> _Фрагмент документа_
Давайте снова обойдемся без имен. Этого кадра могут звать Фемистоклюсом, Алкидом или даже Ураювкосом. Но пусть для нашей истории он будет Колей.

Коля появился в литературном клубе уже в то время, когда я практически перестал его посещать. Из постоянного члена клуба я превратился в редкого и внезапного гостя, но связей с местными поэтами я не оборвал, поэтому до меня периодически доходили слухи о некоем Коле, который стал частенько захаживать в библиотеку.

Коля считал, что он – поэт. Коля сильно заблуждался на этот счет, но это меня не удивляло. Я в своей жизни знал как минимум дюжину людей, которые думали, что они поэты, но на самом деле были не более, чем бездарными графоманами. Главной проблемой Коли было то, что он был чрезмерно болтлив и пафосен. Коля наслаждался звуками собственной речи! Коля кайфовал от построенных им предложений! Коля восхищался собственной логикой и стремился донести до всех свои убеждения, которые считал единственно верными.

> _Задание 1_
Кем считал себя Коля, согласно фрагменту документа?

Строки с текстом и указанием элементов:

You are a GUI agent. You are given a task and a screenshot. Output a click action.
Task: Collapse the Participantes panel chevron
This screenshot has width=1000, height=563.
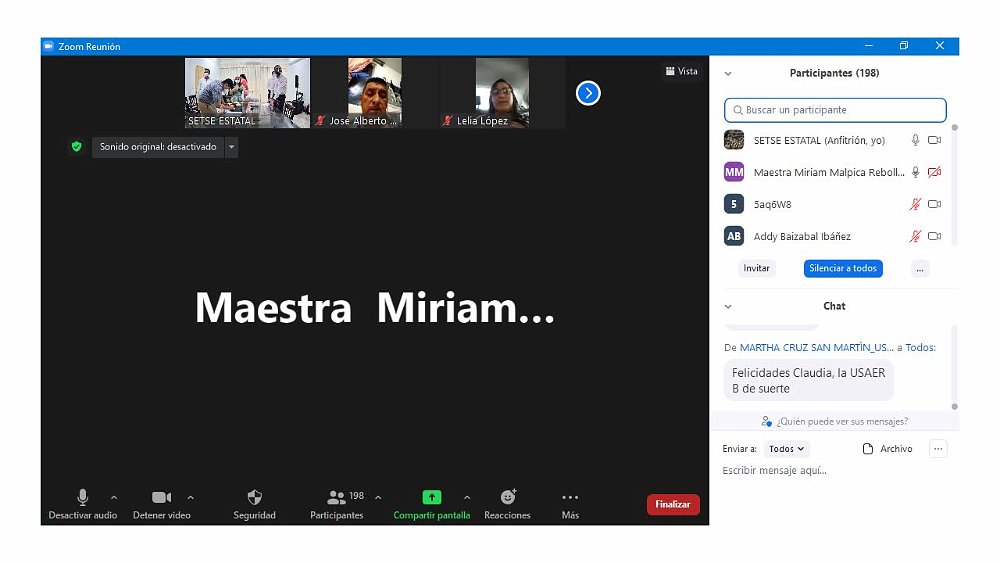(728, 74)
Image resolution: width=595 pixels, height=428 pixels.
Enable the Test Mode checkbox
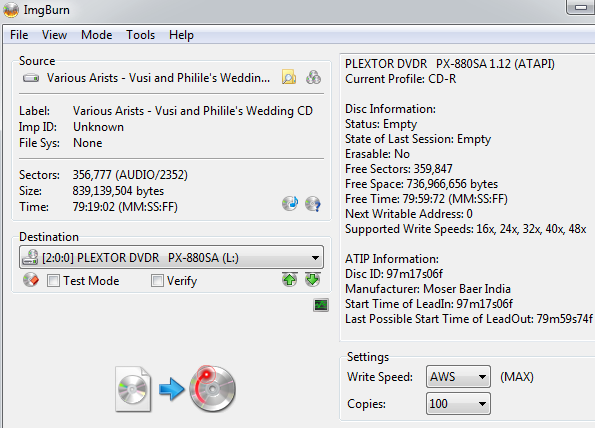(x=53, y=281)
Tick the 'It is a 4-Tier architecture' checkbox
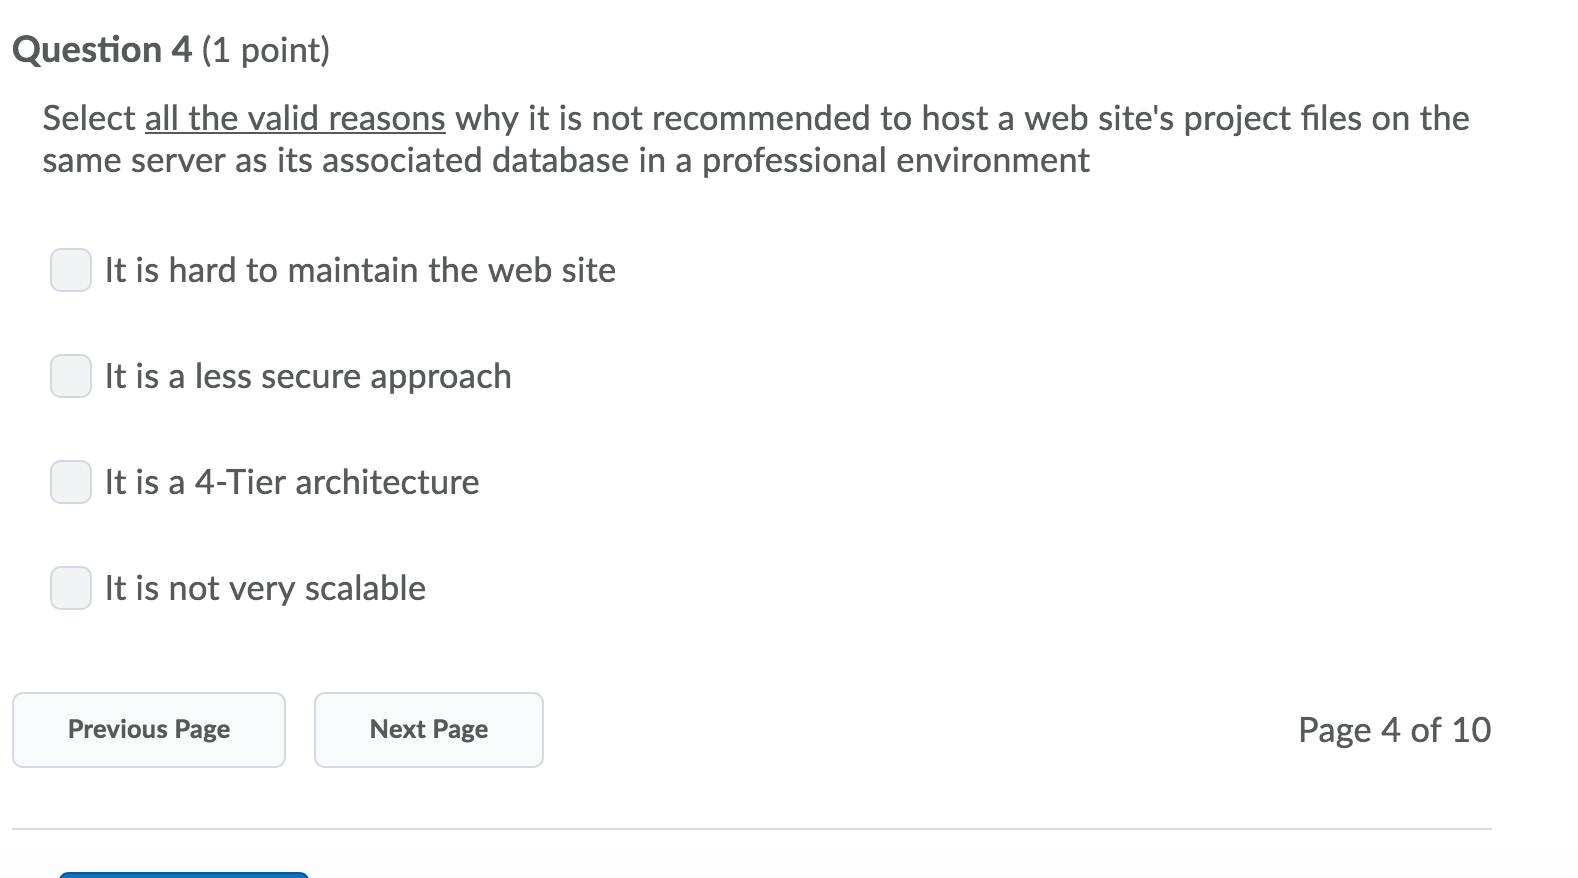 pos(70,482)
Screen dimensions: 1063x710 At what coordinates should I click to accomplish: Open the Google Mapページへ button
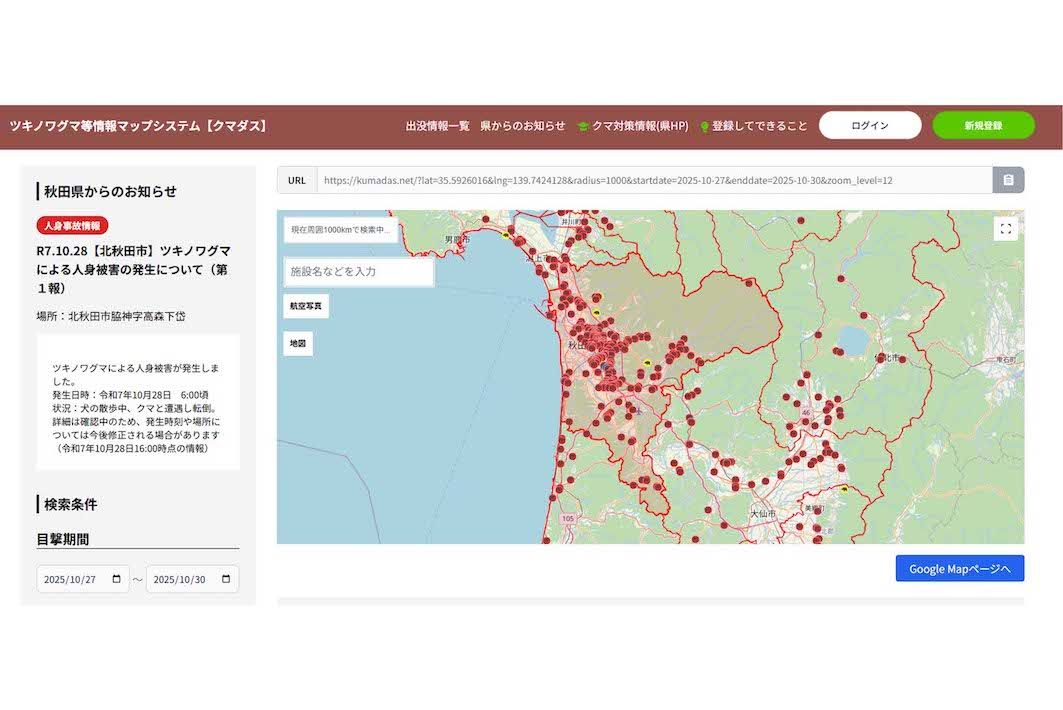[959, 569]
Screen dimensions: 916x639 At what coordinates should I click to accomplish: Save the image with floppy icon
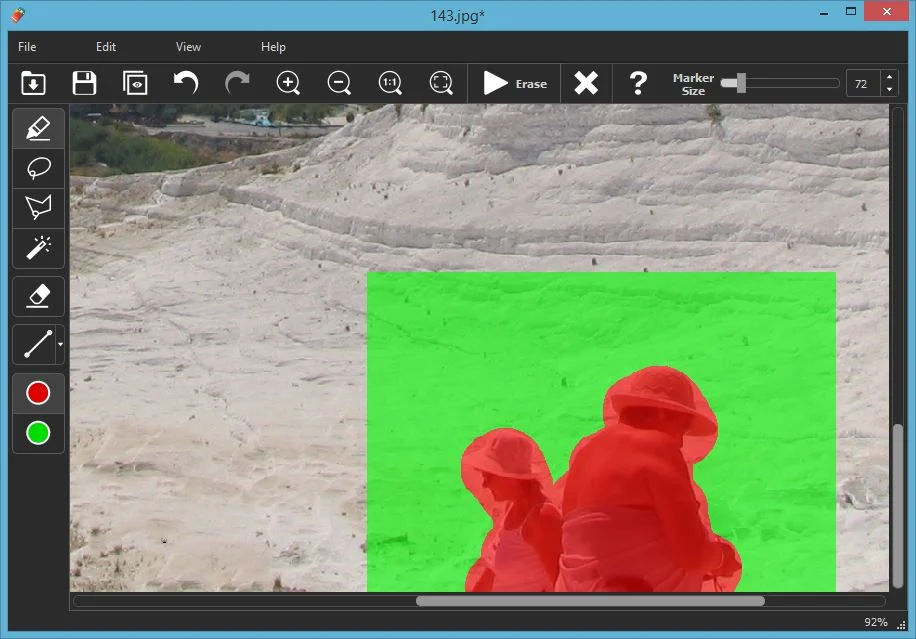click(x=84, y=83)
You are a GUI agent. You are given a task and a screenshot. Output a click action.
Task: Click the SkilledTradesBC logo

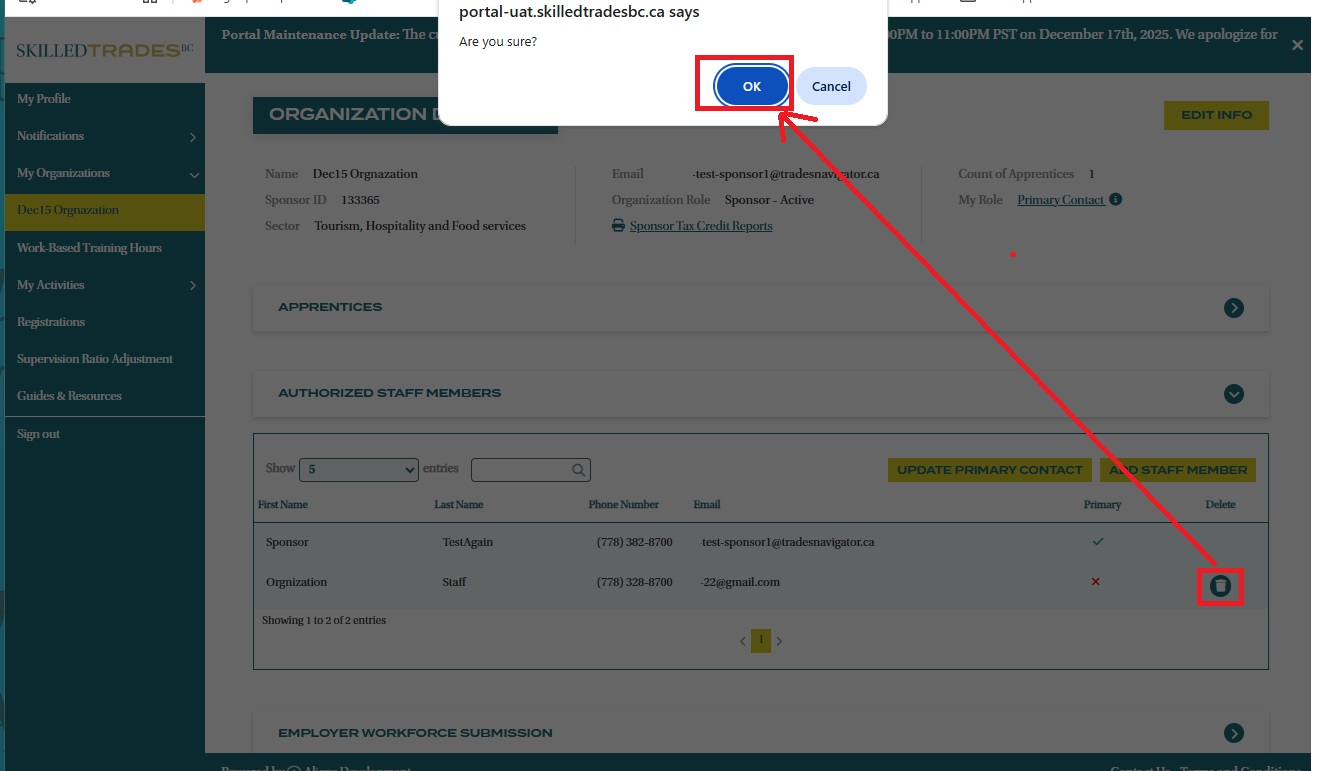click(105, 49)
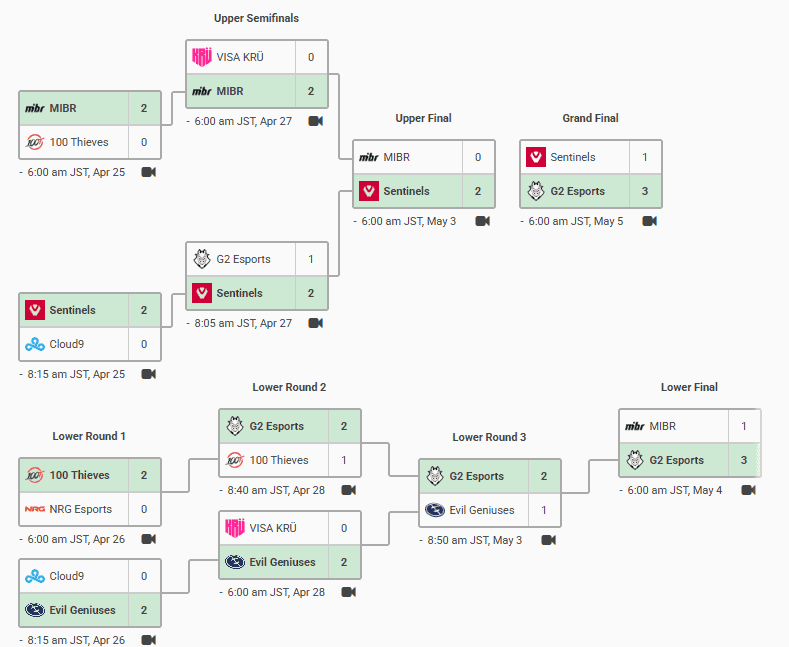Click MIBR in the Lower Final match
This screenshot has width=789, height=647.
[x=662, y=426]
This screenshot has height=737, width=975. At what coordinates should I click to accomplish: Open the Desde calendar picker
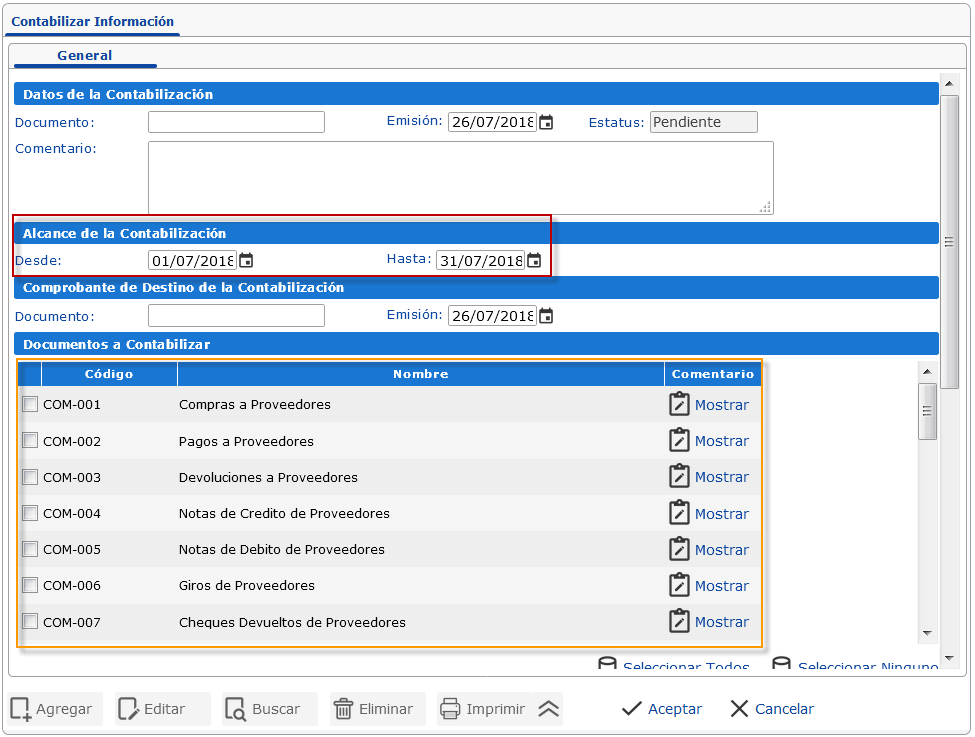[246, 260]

> _Задание 2_
Перепишите без изменений строки данных: всё от строки, содержащей "This screenshot has height=737, width=975.", и вниз до конца строк, включая обе границы. Изображения в ответ не включайте.

> _Итоговый ответ 1_
Коля считал себя поэтом.

> _Итоговый ответ 2_
This screenshot has height=737, width=975. At what coordinates should I click to accomplish: Open the Desde calendar picker
[246, 260]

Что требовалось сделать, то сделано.